The Pelvic Health and Rehabilitation Center was founded by Elizabeth Akincilar and Stephanie Prendergast in 2006, they have been treating people with pelvic floor disorders since 2001. They were trained and mentored by a medical doctor and quickly became experts in treating pelvic floor disorders. They began creating courses and sharing their knowledge around the world. They expanded to 11 locations in the United States and developed a residency style training program for their employees with ongoing weekly mentoring. The physical therapists who work at PHRC have undergone more training than the majority of pelvic floor physical therapists and as a result offer efficient and high quality care.

How many years of experience do we have?

Stephanie and Liz have 24 years of experience and help each and every team member become an expert in the field through their training and mentoring program.

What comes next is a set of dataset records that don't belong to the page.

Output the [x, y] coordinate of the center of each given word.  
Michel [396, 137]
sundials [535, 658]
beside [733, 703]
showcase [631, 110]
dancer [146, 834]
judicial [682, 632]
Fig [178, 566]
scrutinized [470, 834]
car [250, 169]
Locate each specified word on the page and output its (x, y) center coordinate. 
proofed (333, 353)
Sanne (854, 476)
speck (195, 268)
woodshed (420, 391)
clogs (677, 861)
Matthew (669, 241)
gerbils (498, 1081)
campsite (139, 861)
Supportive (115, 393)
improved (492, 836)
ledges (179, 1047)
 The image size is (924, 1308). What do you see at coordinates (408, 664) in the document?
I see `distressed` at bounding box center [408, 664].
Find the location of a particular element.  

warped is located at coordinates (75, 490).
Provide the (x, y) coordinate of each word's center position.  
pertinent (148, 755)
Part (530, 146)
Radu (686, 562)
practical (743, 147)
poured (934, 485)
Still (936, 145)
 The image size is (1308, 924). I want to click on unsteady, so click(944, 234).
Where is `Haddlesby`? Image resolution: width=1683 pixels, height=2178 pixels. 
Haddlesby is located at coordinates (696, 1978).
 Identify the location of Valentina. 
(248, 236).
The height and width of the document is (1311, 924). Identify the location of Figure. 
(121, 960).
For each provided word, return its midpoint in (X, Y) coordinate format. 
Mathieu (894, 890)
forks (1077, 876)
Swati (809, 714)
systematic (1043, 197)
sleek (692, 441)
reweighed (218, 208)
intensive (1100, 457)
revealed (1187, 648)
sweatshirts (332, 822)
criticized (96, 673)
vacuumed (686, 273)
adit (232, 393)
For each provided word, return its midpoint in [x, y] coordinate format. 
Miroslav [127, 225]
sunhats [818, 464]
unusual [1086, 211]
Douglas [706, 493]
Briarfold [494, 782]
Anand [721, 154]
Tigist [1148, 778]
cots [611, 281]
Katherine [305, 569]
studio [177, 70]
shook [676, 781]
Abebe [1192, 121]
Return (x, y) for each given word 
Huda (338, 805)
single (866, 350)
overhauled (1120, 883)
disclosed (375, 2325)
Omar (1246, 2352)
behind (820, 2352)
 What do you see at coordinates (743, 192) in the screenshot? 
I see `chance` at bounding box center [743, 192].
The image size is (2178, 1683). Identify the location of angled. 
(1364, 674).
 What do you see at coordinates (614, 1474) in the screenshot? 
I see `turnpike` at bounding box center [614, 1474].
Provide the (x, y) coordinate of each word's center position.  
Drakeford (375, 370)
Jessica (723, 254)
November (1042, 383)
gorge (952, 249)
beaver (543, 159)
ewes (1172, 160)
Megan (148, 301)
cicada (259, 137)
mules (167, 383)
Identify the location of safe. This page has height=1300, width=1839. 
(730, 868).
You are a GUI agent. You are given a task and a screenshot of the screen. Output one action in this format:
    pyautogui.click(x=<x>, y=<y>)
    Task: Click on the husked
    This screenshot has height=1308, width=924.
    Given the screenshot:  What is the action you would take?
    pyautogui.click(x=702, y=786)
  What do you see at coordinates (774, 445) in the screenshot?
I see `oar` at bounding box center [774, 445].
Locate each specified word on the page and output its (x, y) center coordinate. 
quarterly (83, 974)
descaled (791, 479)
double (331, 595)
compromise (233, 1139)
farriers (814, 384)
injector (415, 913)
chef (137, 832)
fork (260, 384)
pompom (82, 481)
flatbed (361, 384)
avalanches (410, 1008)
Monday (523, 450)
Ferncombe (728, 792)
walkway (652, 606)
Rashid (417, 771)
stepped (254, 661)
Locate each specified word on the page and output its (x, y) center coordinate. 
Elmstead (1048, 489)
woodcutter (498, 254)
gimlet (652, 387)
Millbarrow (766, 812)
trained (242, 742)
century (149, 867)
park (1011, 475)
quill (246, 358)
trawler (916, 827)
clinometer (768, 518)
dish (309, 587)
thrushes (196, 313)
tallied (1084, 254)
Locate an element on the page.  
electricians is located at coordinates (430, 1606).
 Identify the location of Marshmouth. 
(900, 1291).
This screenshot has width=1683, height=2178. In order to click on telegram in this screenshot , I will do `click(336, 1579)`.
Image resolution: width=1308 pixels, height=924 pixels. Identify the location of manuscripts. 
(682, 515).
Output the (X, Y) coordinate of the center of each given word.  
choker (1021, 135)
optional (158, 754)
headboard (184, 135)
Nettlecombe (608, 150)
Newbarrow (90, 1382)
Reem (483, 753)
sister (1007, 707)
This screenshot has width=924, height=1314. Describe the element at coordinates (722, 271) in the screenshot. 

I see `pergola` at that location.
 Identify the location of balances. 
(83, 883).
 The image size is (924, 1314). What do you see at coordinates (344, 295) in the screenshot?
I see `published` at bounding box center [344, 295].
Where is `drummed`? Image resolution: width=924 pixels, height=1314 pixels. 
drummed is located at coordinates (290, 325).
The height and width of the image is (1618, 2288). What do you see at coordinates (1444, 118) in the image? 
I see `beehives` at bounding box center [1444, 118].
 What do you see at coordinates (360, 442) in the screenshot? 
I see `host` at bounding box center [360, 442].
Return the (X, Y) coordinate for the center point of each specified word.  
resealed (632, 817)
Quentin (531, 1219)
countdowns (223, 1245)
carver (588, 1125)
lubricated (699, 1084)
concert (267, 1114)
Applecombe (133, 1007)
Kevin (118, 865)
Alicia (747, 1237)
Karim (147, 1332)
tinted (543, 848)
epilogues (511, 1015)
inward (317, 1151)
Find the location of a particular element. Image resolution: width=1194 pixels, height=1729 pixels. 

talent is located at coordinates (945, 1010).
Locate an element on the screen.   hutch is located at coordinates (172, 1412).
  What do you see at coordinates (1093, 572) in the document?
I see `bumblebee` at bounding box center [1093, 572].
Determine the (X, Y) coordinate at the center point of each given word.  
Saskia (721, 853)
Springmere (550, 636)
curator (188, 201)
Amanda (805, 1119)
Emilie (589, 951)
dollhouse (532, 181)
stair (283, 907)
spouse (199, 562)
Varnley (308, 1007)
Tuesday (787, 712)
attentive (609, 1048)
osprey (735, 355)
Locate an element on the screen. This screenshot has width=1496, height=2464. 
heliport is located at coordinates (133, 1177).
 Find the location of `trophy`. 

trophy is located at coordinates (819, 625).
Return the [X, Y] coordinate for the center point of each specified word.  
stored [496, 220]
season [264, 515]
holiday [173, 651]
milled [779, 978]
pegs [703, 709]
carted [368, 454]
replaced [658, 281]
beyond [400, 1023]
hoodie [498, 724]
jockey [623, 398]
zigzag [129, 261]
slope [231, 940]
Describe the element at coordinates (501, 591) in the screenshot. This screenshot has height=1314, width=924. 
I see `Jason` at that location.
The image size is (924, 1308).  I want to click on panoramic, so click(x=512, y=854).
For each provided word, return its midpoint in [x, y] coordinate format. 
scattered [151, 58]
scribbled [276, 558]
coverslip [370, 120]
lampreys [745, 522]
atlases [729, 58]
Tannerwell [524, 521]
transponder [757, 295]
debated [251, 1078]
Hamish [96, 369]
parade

Why PHRC versus anyone else?

PHRC is unique because of the specific focus on pelvic floor disorders and the leadership at our company. We are constantly lecturing, teaching, and staying ahead of the curve with our connections to medical experts and emerging experts. As a result, we are able to efficiently and effectively help our patients restore their pelvic health.

Do we treat men for pelvic floor therapy?

The Pelvic Health and Rehabilitation Center is unique in that the Cofounders have always treated people of all genders and therefore have trained the team members and staff the same way. Many pelvic floor physical therapists focus solely on people with vulvas, this is not the case here.

Do I need pelvic floor therapy forever?

The majority of people with pelvic floor dysfunction will undergo pelvic floor physical therapy for a set amount of time based on their goals. Every 6 -8 weeks goals will be re-established based on the physical improvements and remaining physical impairments. Most patients will achieve their goals in 3 – 6 months. If there are complicating medical or untreated comorbidities some patients will be in therapy longer.